Can you copy every line of the listing below word for word, omitting the pictures?

[start Record list]

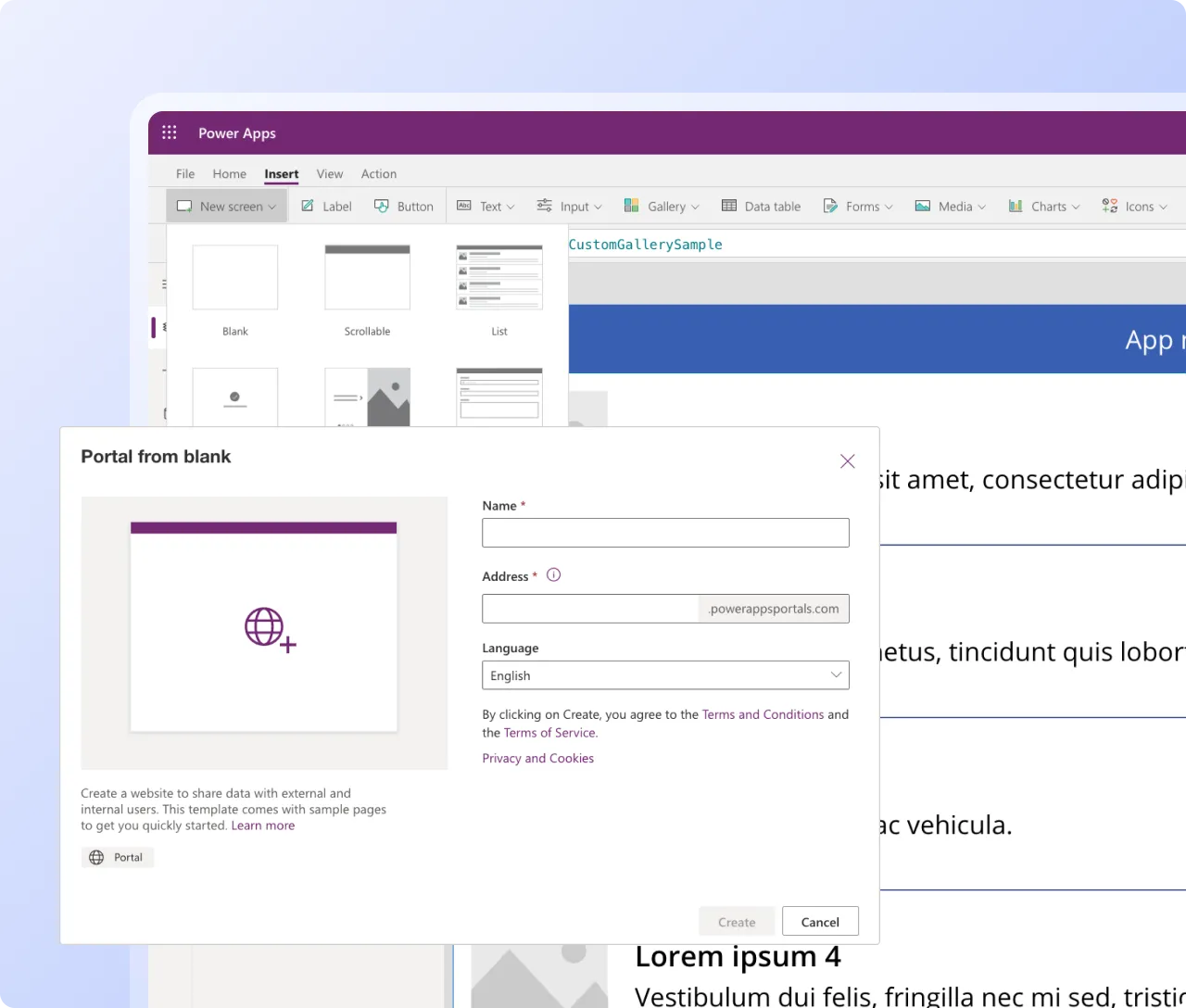Insert a Label control from the ribbon
Viewport: 1186px width, 1008px height.
(x=325, y=206)
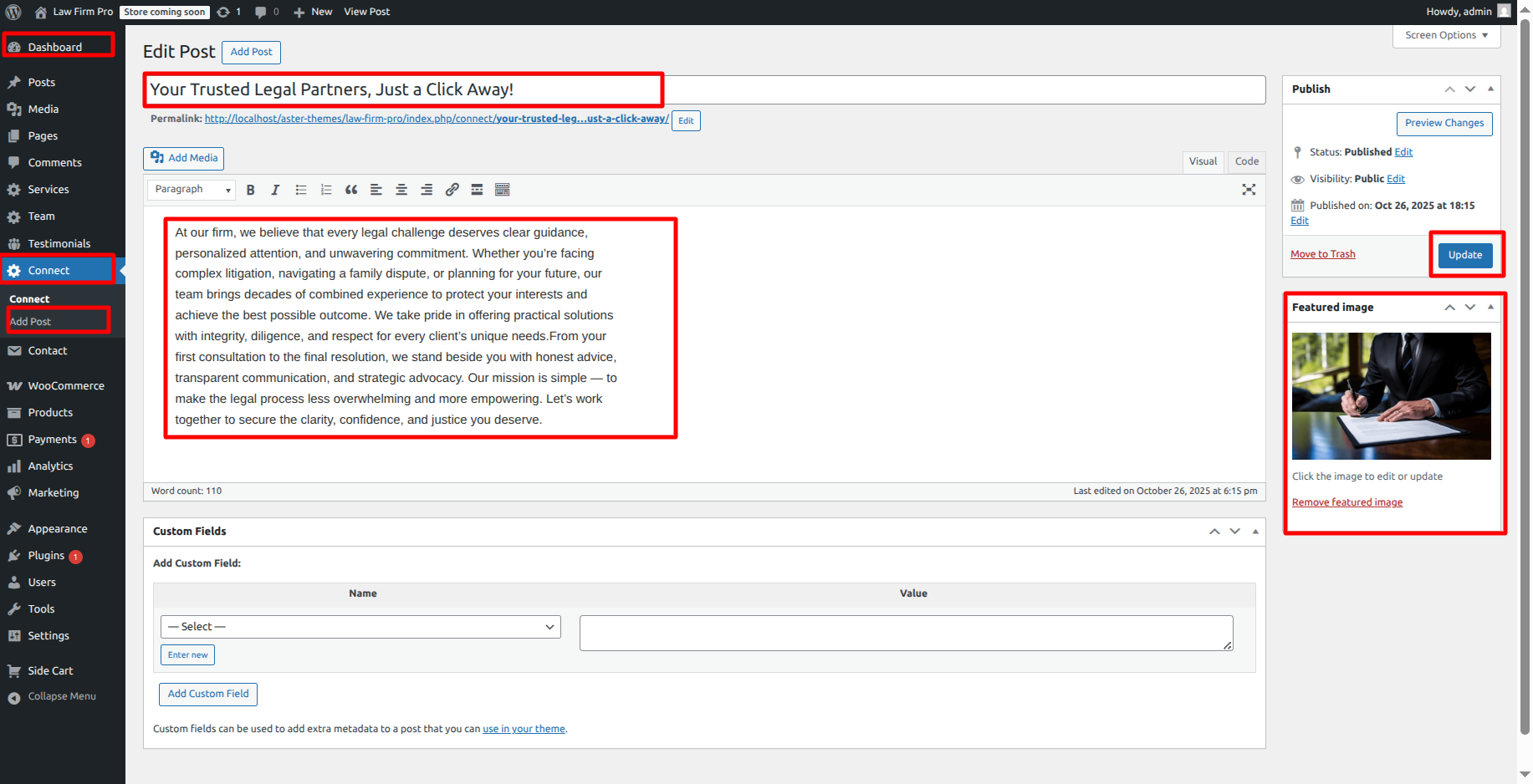Click the numbered list icon
The image size is (1533, 784).
click(x=326, y=190)
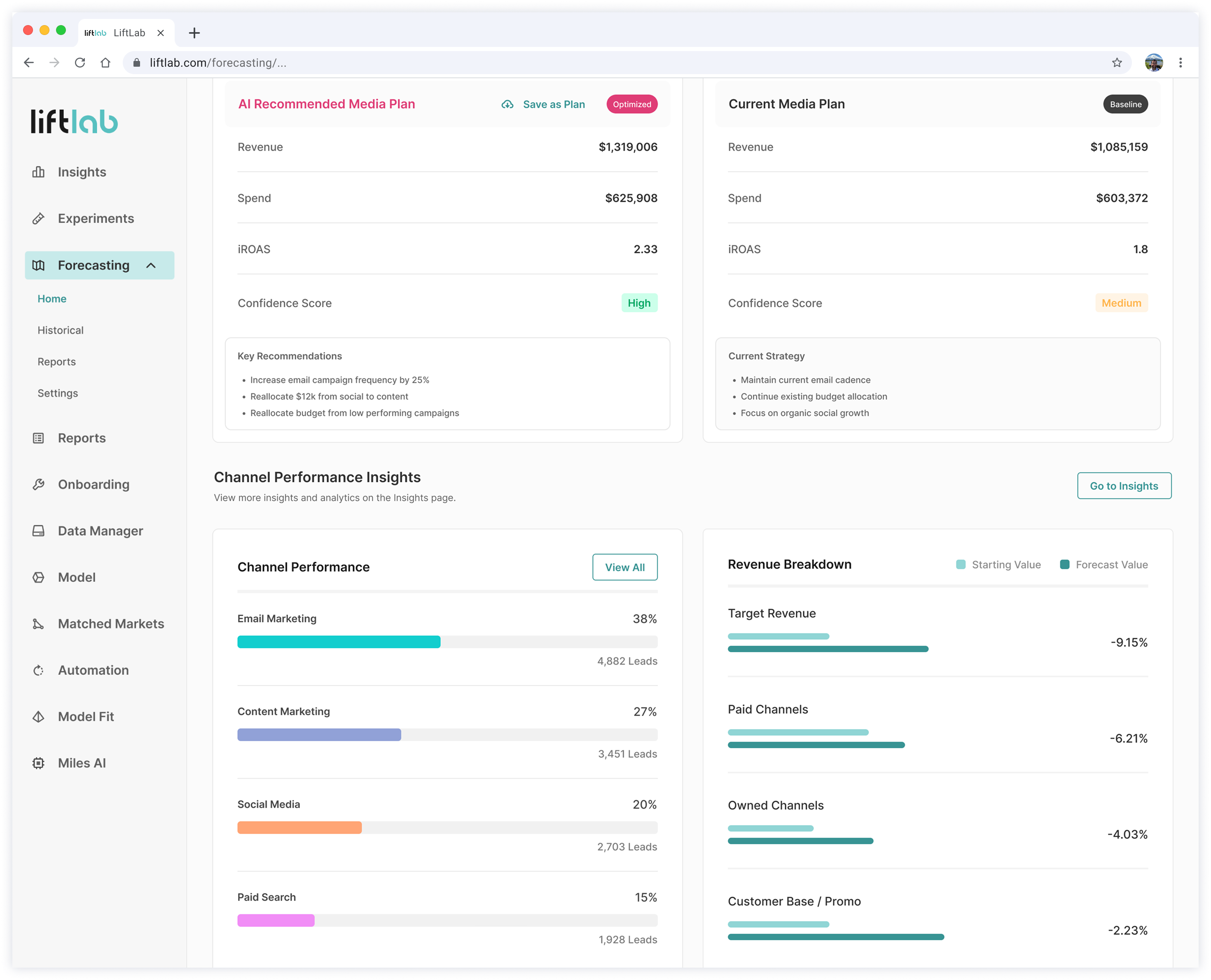Click the Email Marketing progress bar
1211x980 pixels.
tap(447, 642)
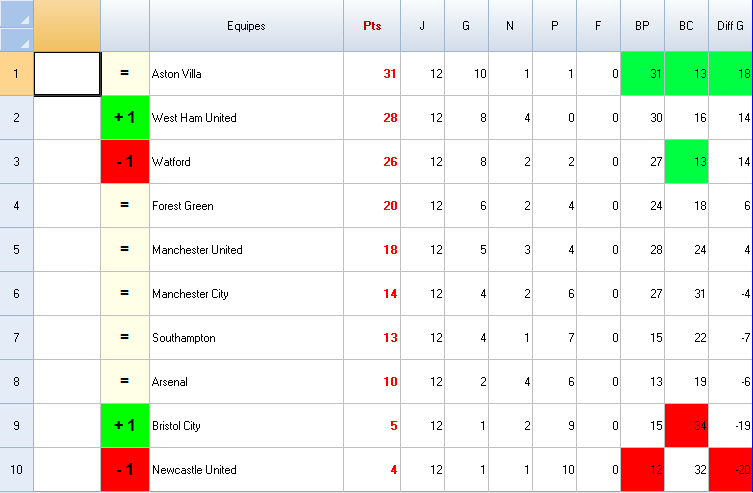Select the Diff G column header
The height and width of the screenshot is (493, 753).
tap(731, 26)
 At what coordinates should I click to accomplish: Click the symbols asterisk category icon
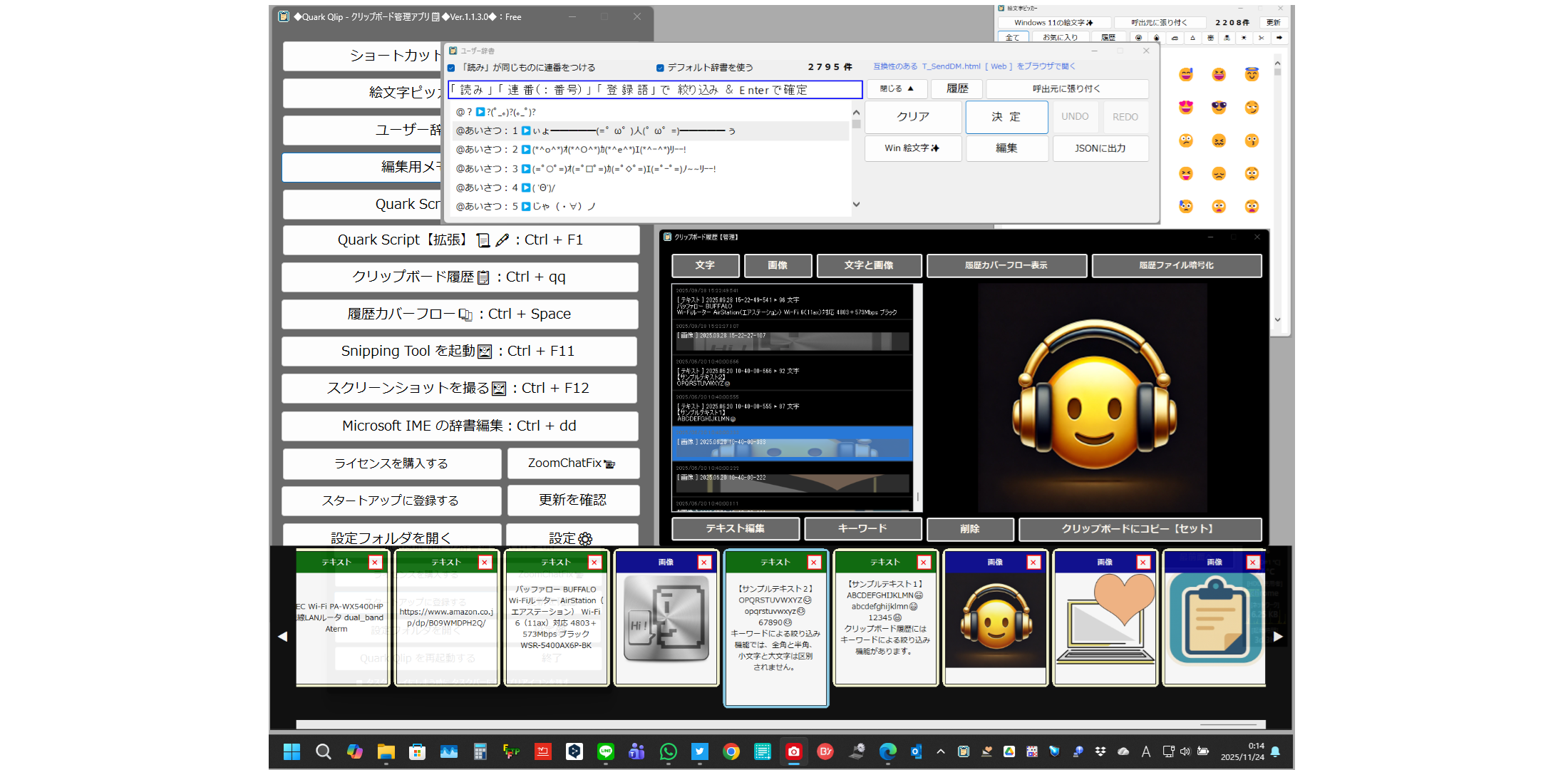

[end Record list]

Written solution:
Insert a Label control from the ribbon
Viewport: 1186px width, 1008px height.
(x=325, y=206)
Click the numbered list icon
The image size is (1533, 784).
click(x=326, y=190)
Click the Email Marketing progress bar
1211x980 pixels.
tap(447, 642)
Select the Diff G column header
The height and width of the screenshot is (493, 753).
tap(731, 26)
 At what coordinates should I click to accomplish: Click the symbols asterisk category icon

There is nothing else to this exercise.